* LAVORO DA SVOLGERE: Riscrivi il tratto che va dalla riga contenente "Where should I" fino a quella contenente "pyautogui.click(x=307, y=248)", estremi inclusi, sostituendo "Modified" con "Edited" e lasciando invariato tutto il resto.

* VOCI ESTRATTE:

>>>>

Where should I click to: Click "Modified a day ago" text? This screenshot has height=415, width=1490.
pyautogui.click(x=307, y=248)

<<<<
>>>>

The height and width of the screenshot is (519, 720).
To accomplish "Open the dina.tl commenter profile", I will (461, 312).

<<<<
>>>>

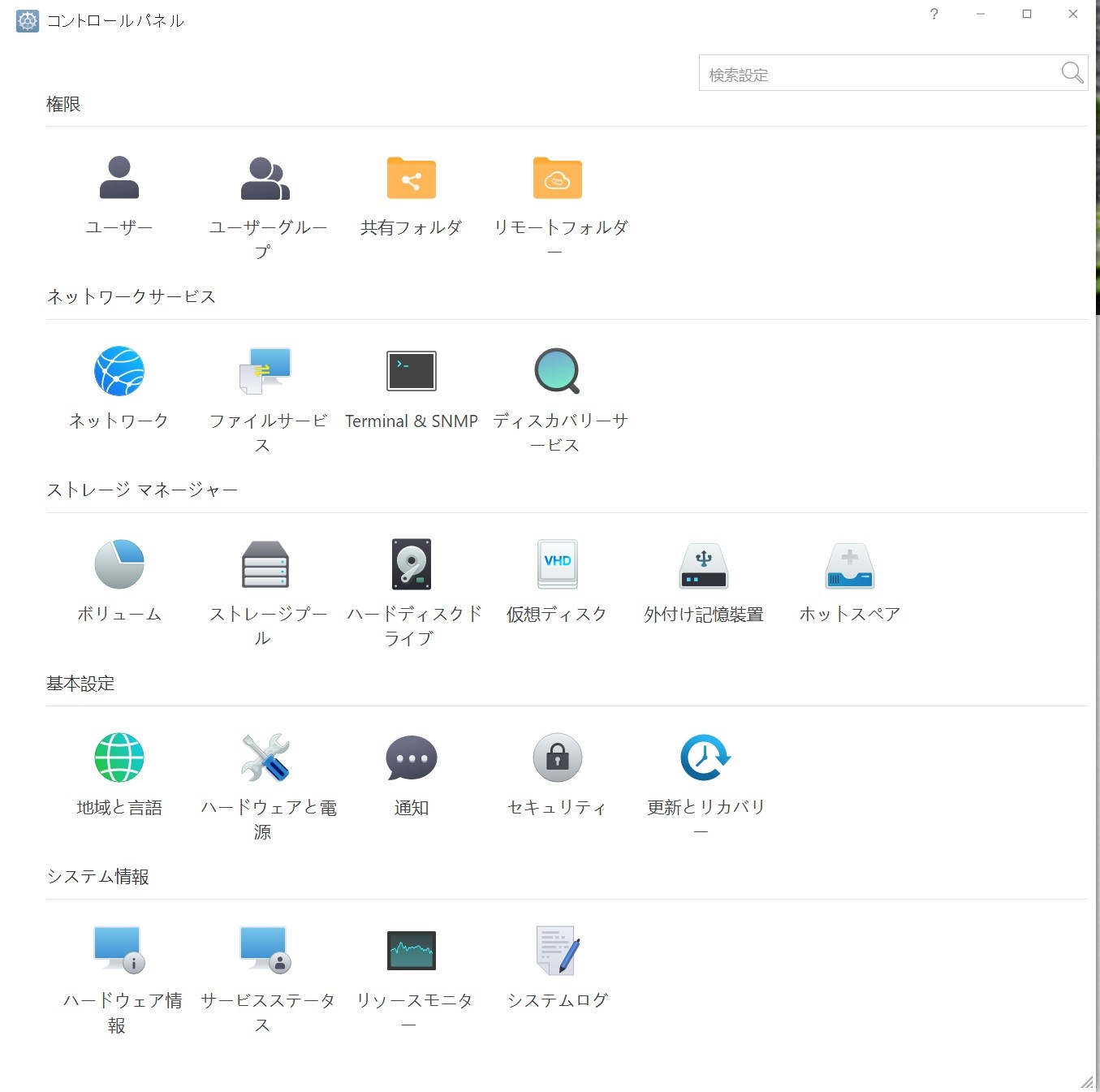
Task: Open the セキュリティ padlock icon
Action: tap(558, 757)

<<<<

* RISPOSTA:
Where should I click to: Click "Edited a day ago" text? This screenshot has height=415, width=1490.
pyautogui.click(x=307, y=248)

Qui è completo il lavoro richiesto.